Content starts
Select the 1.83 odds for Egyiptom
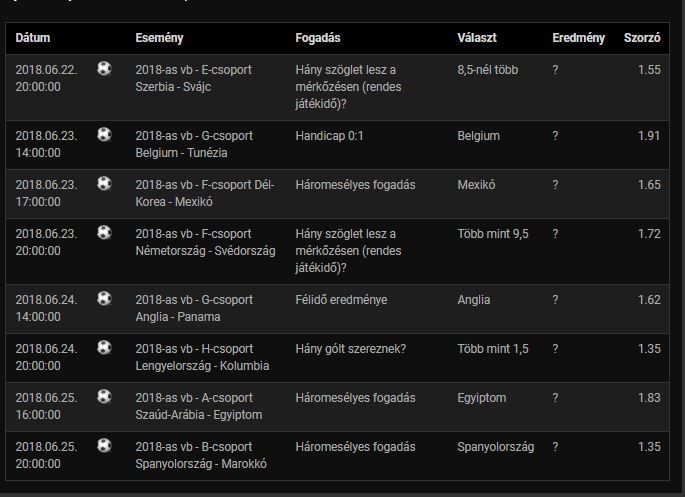685x497 pixels. (x=649, y=398)
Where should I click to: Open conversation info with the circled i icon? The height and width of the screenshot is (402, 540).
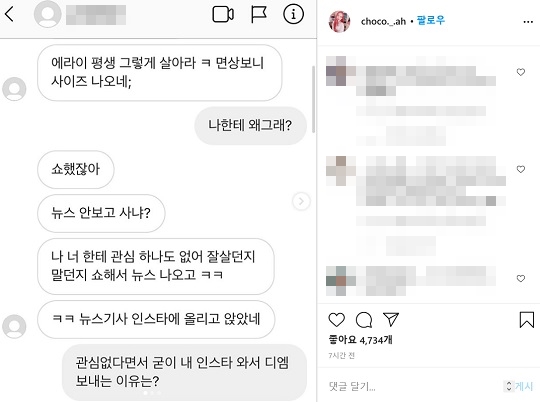coord(293,14)
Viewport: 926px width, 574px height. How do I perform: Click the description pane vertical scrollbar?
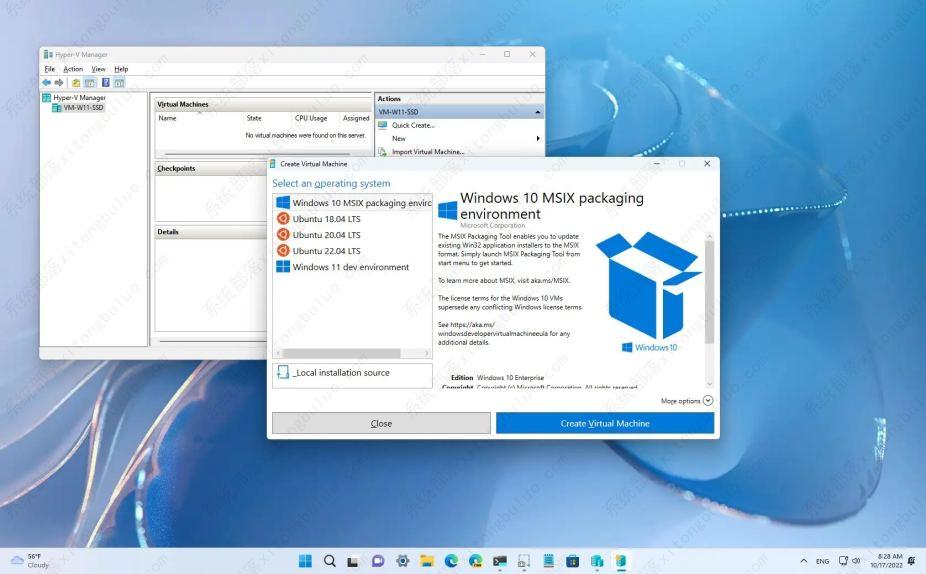[x=710, y=290]
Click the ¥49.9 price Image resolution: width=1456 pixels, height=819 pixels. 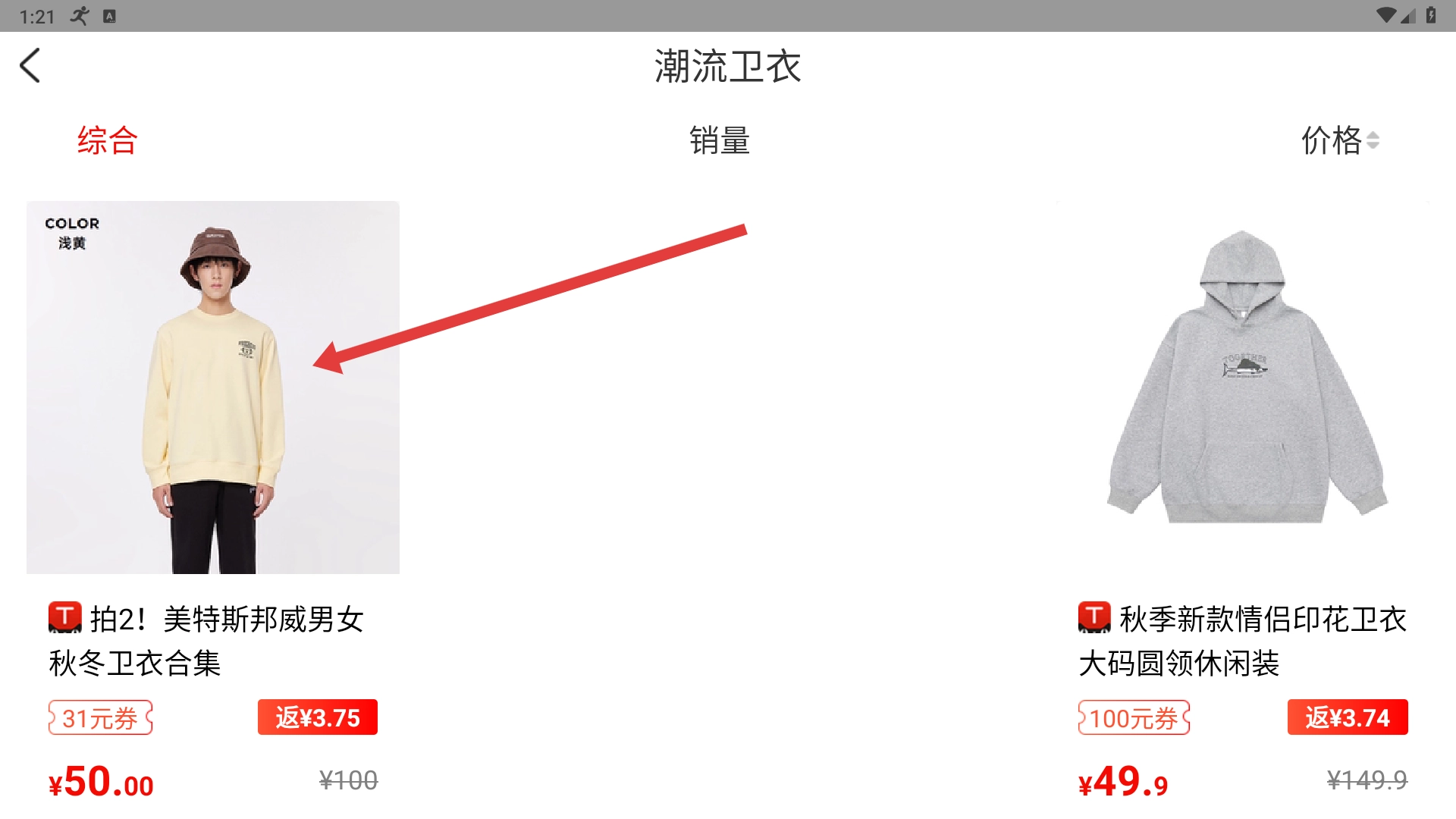click(x=1123, y=782)
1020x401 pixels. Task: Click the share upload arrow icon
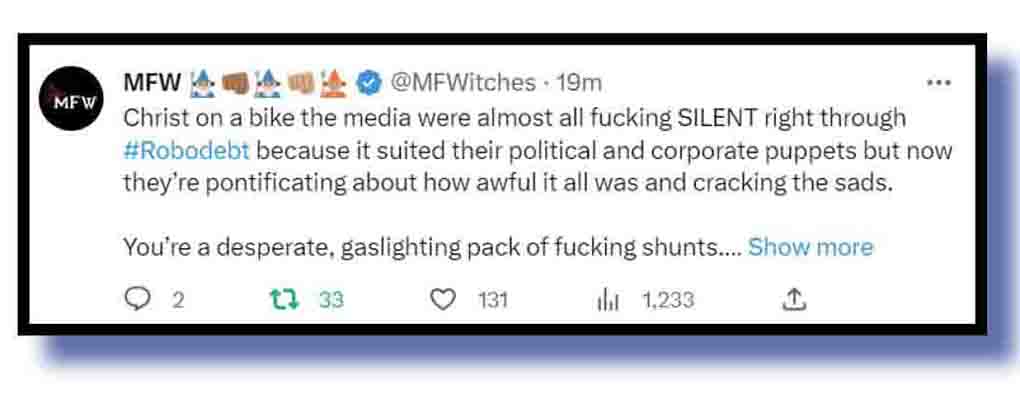pos(793,299)
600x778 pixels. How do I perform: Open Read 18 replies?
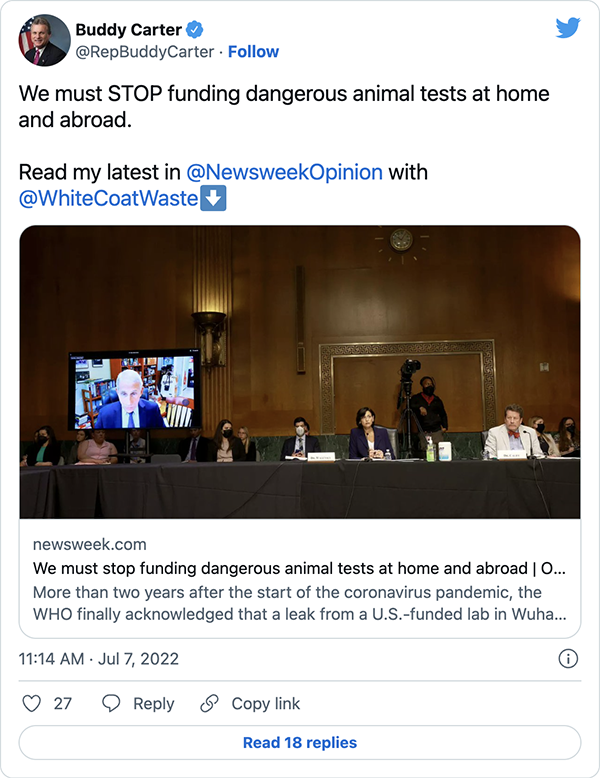(300, 743)
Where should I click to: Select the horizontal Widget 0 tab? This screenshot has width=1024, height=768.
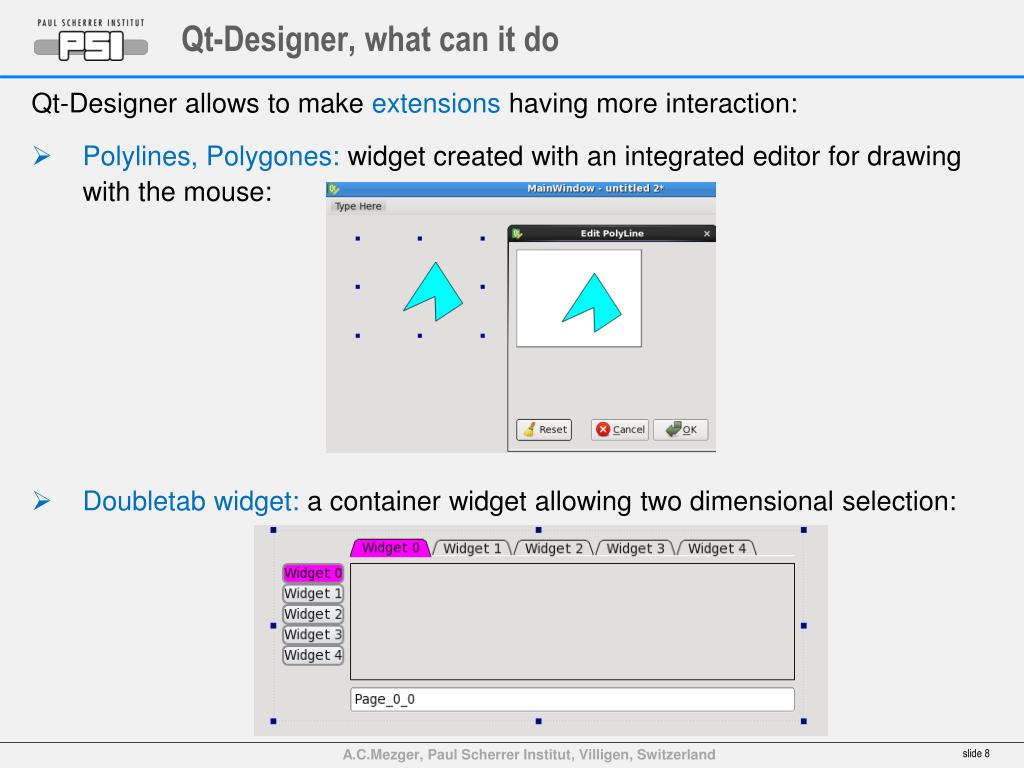[391, 548]
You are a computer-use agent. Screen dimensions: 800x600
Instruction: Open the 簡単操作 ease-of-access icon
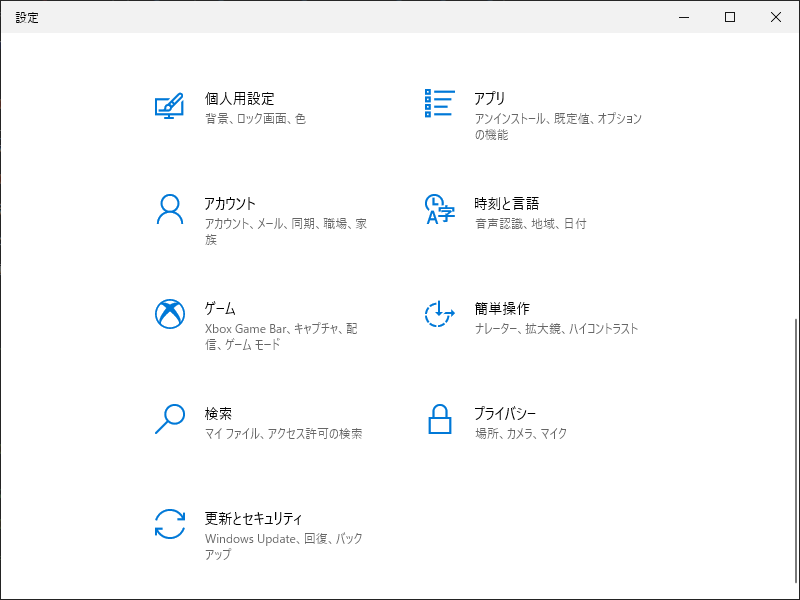tap(439, 314)
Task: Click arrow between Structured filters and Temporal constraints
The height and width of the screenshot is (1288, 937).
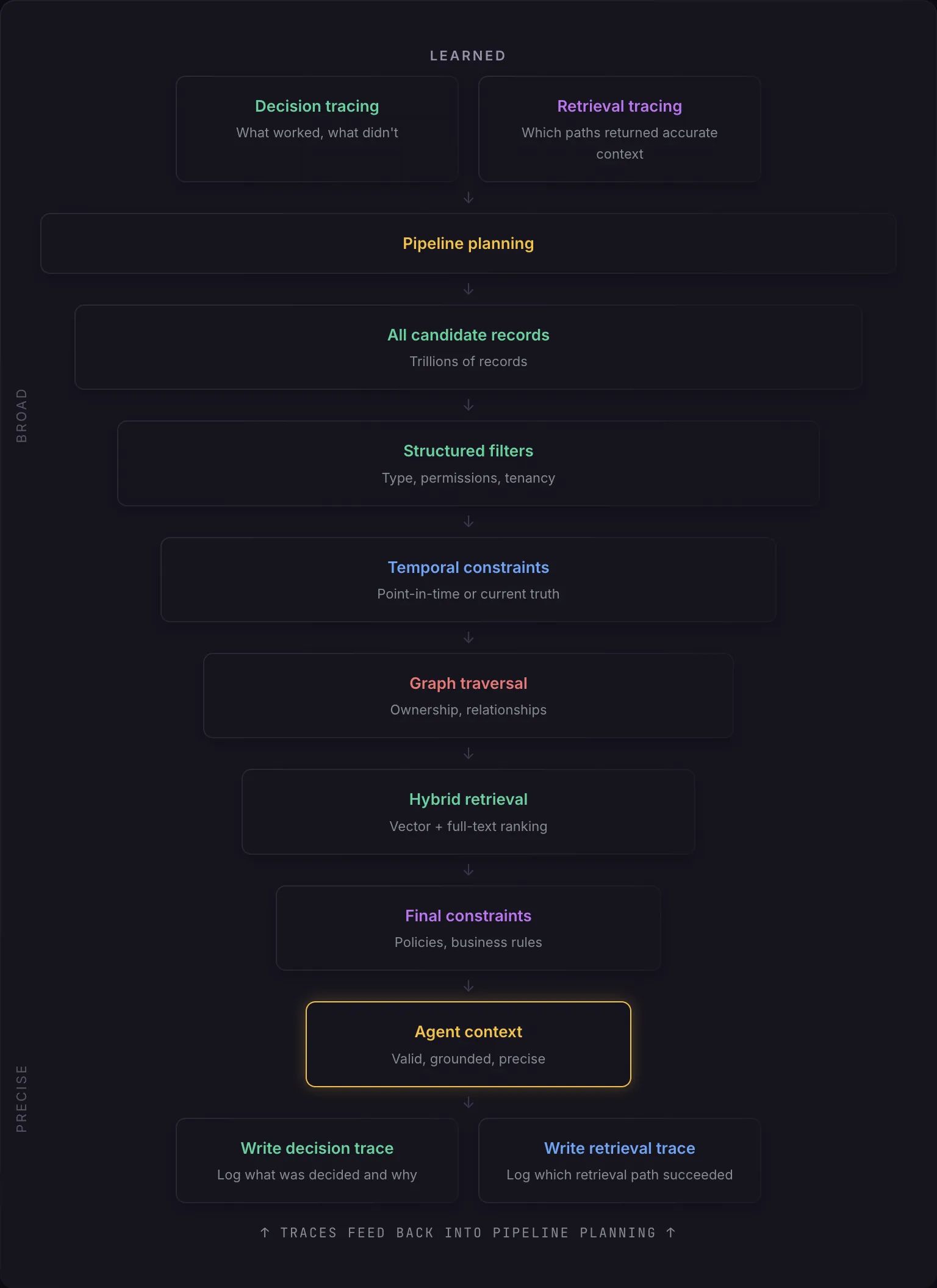Action: click(468, 521)
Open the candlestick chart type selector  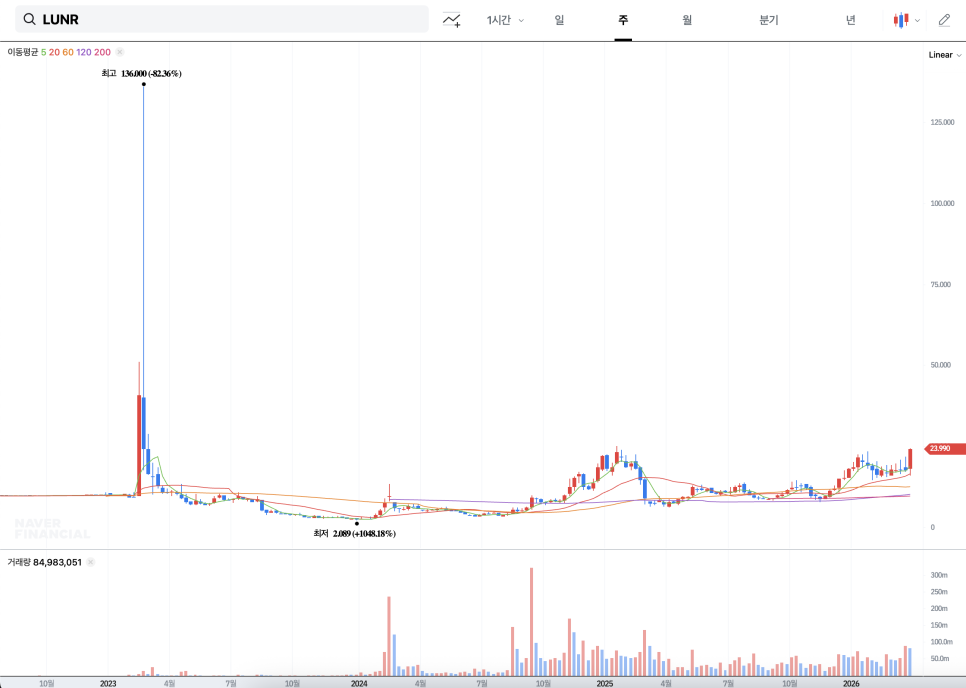click(x=901, y=20)
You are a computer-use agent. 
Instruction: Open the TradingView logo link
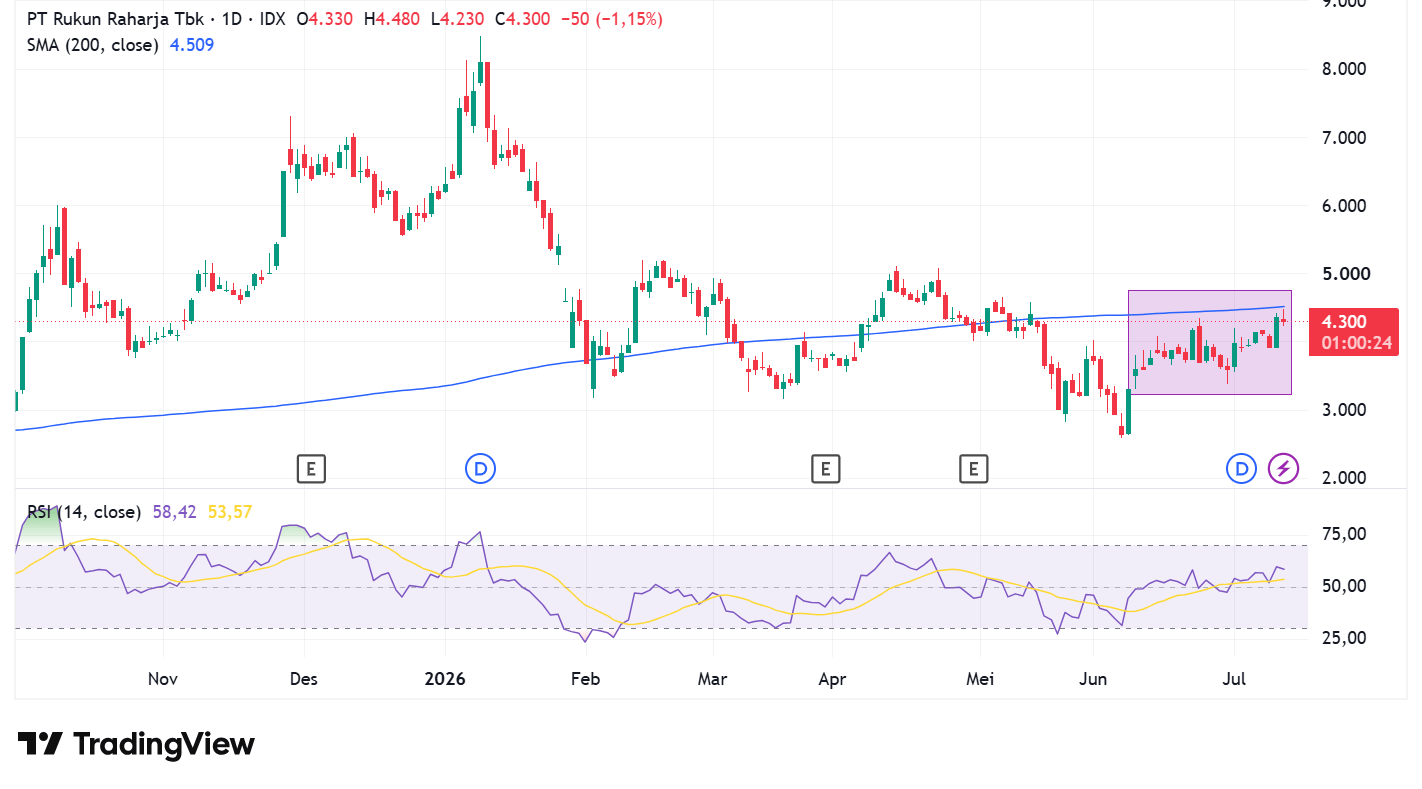click(x=136, y=744)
Content ends
Brief: Could you work out how many lines in the material contain "computer"? Reply with only that number.

Problem solution: 2